The trade-off is that specifying the maximum number of shards makes it
clearer how many times the LLC is being sharded, which might be easier
to reason about, but it will have less impact on contention scaling as
you reported above.
I've collected some numbers with sharding per LLC, and I will switch
back to the original approach to gather comparison data.
Current change:
https://github.com/leitao/linux/commit/bedaf9ebe9594320976dcbf0cb507ecf083097c0
Workload:
========
I've finally found a workload that exercises the workqueue sufficiently,
which allows me to obtain stable benchmark results.
This is what I am doing:
- Sets up a local loopback NFS environment backed by an 8 GB tmpfs
(/tmp/nfsexport → /mnt/nfs)
- Iterates over six fio I/O engines: sync, psync, vsync, pvsync, pvsync2,
libaio
- For each engine, runs a 200-job, 512-byte block size fio benchmark (writes
then reads)
- Tests each workload under both cache and cache_shard workqueue affinity
scopes via /sys/module/workqueue/parameters/default_affinity_scope
- Prints a summary table with aggregate bandwidth (MB) per scope and the
percentage delta to show whether cache_shard helps or hurts
- Restores the affinity scope back to cache when done
The test I am running could be found at
https://github.com/leitao/debug/blob/main/workqueue_performance/test_affinity.sh
Hosts:
======
* ARM (NVIDIA Grace - Neoverse V2 - single L3 domain: CPUs 0-71)
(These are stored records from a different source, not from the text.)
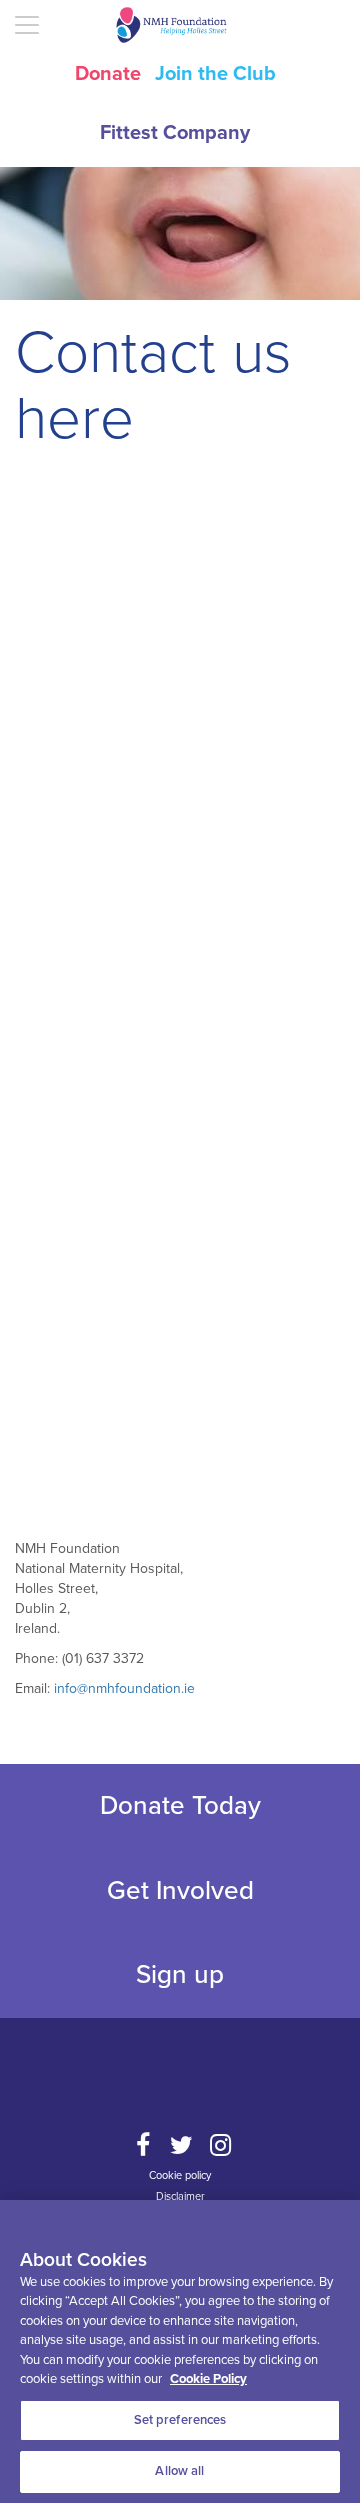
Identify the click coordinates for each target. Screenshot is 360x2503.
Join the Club (215, 74)
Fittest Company (175, 133)
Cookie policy (180, 2175)
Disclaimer (180, 2196)
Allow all (179, 2471)
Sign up (180, 1974)
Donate (108, 74)
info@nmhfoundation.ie (124, 1688)
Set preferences (180, 2420)
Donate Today (180, 1805)
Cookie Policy (208, 2379)
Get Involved (180, 1890)
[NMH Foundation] (179, 25)
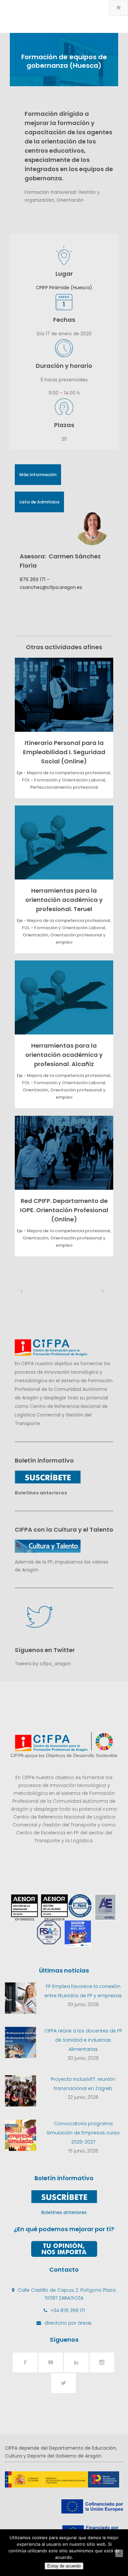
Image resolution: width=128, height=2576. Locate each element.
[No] (119, 2553)
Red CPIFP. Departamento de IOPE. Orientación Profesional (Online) (64, 1210)
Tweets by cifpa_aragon (43, 1663)
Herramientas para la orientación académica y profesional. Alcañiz (64, 1054)
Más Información (37, 475)
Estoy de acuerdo (64, 2565)
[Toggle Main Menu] (118, 8)
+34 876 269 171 (68, 2310)
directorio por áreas (68, 2323)
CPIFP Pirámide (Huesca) (64, 287)
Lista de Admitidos (39, 502)
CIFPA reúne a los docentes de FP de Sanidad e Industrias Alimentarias (83, 2040)
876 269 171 (32, 579)
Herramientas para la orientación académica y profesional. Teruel (64, 899)
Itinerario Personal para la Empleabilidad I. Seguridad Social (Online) (64, 752)
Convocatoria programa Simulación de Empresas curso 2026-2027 (83, 2132)
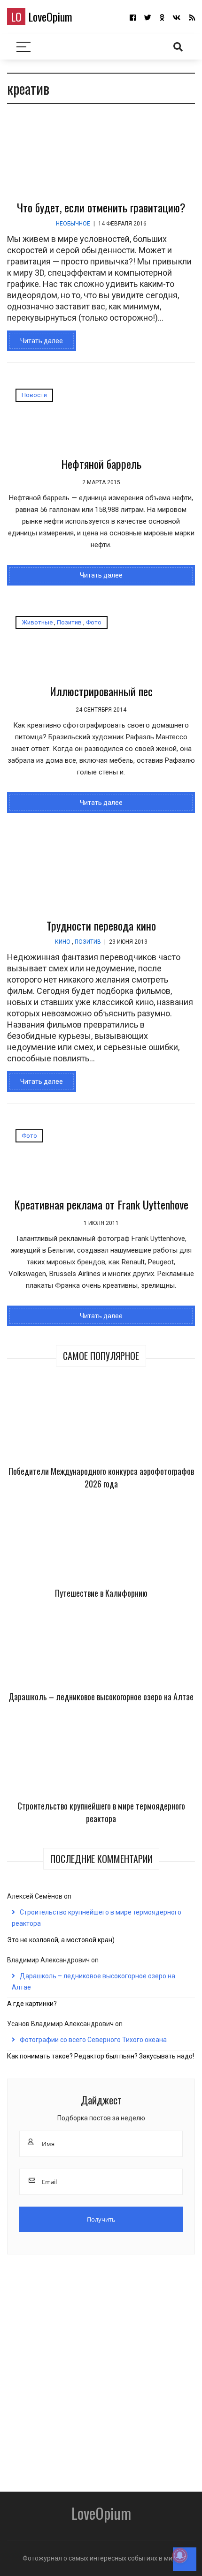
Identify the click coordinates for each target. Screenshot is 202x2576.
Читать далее (41, 341)
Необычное (73, 223)
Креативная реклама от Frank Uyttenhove (101, 1204)
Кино (62, 942)
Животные (37, 622)
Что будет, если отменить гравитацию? (101, 207)
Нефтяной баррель (101, 463)
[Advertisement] (101, 2370)
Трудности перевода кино (101, 925)
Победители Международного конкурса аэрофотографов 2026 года (101, 1477)
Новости (34, 394)
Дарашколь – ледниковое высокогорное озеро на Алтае (101, 1696)
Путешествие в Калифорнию (101, 1593)
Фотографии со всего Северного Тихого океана (93, 2039)
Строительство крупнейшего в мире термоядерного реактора (101, 1812)
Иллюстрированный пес (101, 691)
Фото (93, 622)
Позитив (69, 622)
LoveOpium (41, 16)
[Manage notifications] (179, 2555)
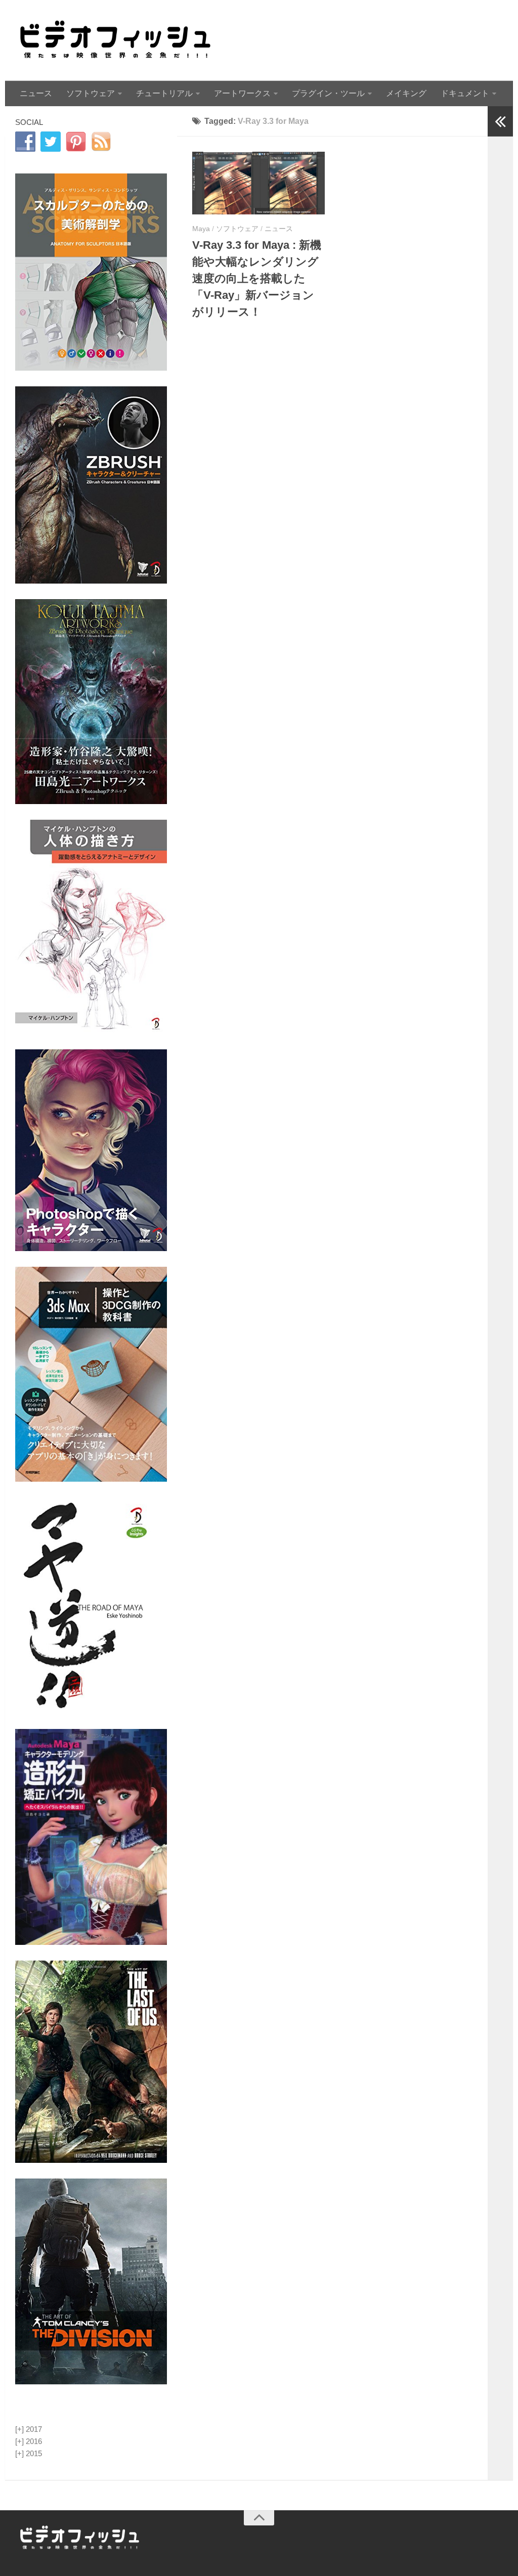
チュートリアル (164, 93)
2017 (28, 2429)
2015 (28, 2453)
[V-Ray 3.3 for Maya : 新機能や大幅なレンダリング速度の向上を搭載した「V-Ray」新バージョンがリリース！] (258, 183)
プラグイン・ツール (328, 93)
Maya (201, 229)
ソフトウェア (90, 93)
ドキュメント (465, 93)
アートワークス (242, 93)
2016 (28, 2441)
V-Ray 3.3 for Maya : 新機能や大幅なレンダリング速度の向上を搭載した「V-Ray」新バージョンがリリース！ (256, 278)
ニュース (36, 93)
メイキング (406, 93)
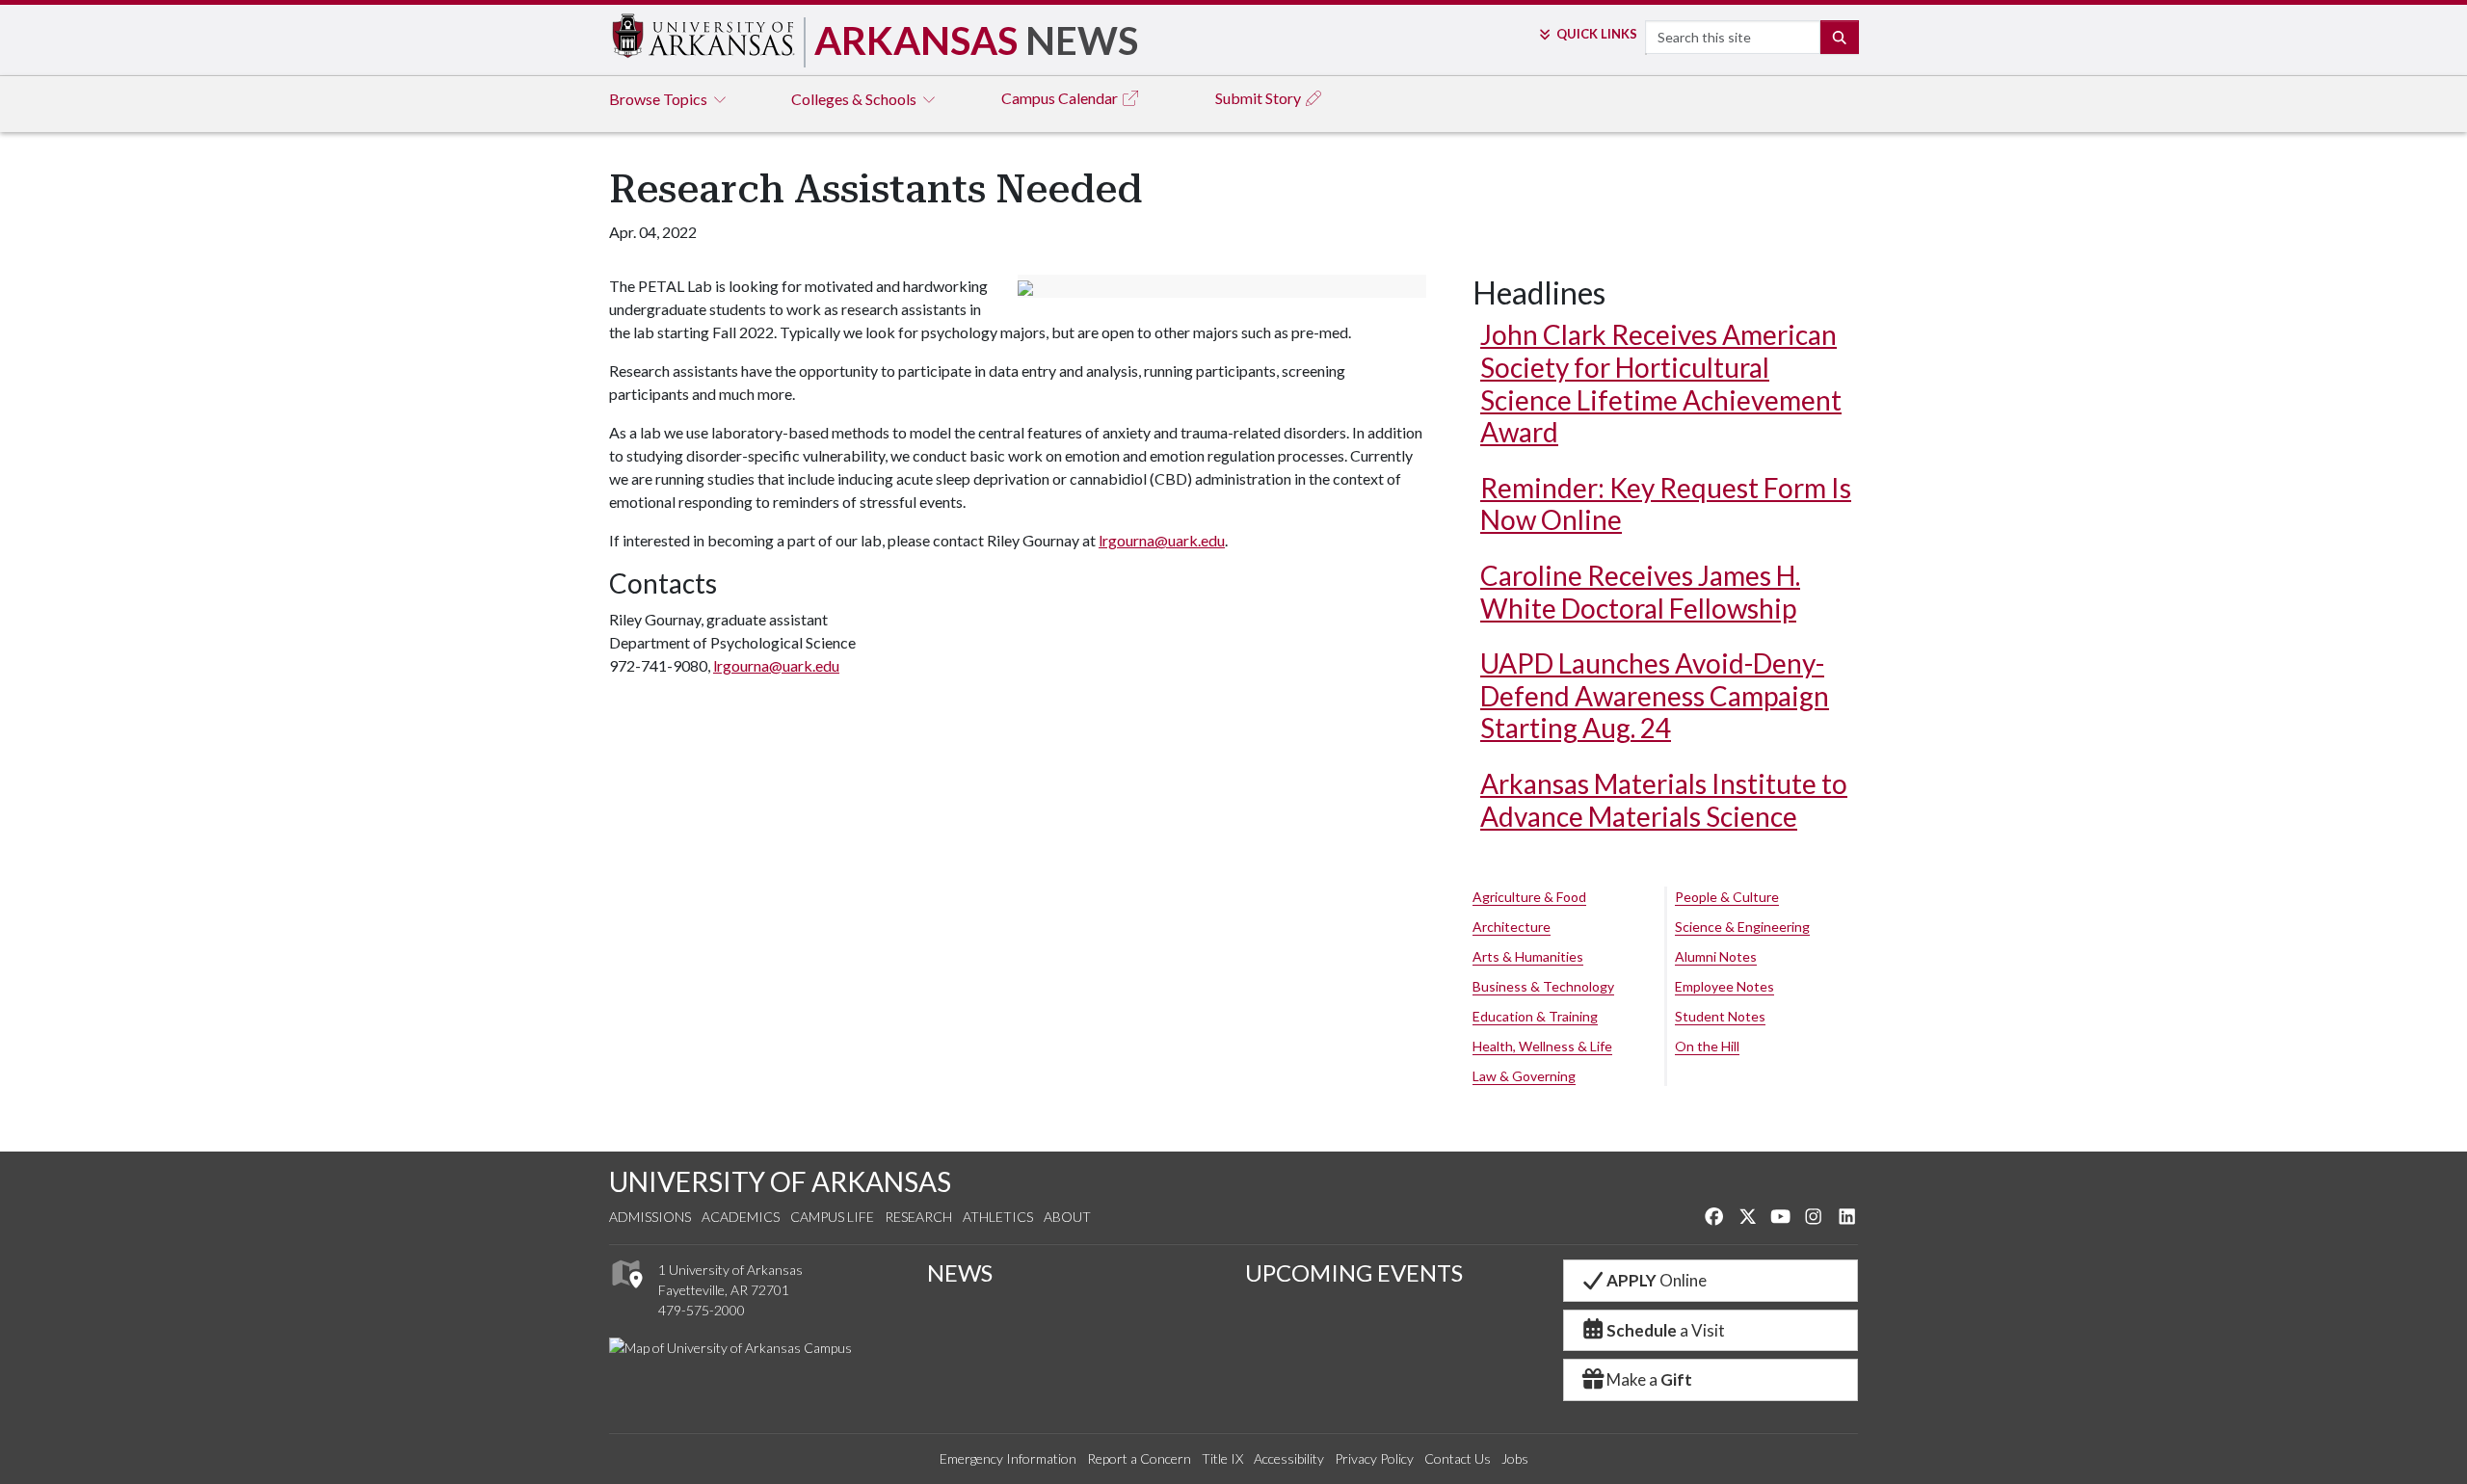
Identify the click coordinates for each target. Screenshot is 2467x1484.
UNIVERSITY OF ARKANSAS (780, 1181)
# cat /sys/devices/system/cpu/cpu*/cache/index3/shared_cpu_list | sort -u
0-71
* Intel (AMD EPYC 9D64 88-Core Processor - 11 L3 domains, 8 Cores / 16 vCPUs each)
# cat /sys/devices/system/cpu/cpu*/cache/index3/shared_cpu_list | sort -u
0-7,88-95
16-23,104-111
24-31,112-119
32-39,120-127
40-47,128-135
48-55,136-143
56-63,144-151
64-71,152-159
72-79,160-167
80-87,168-175
8-15,96-103
Results
=======
Tl;DR:
* ARM (single L3, 72 CPUs): cache_shard consistently improves write
throughput by +6 to +12% across all shard counts (2-32), with
the peak at 2 shards. Read impact is minimal (noise-level).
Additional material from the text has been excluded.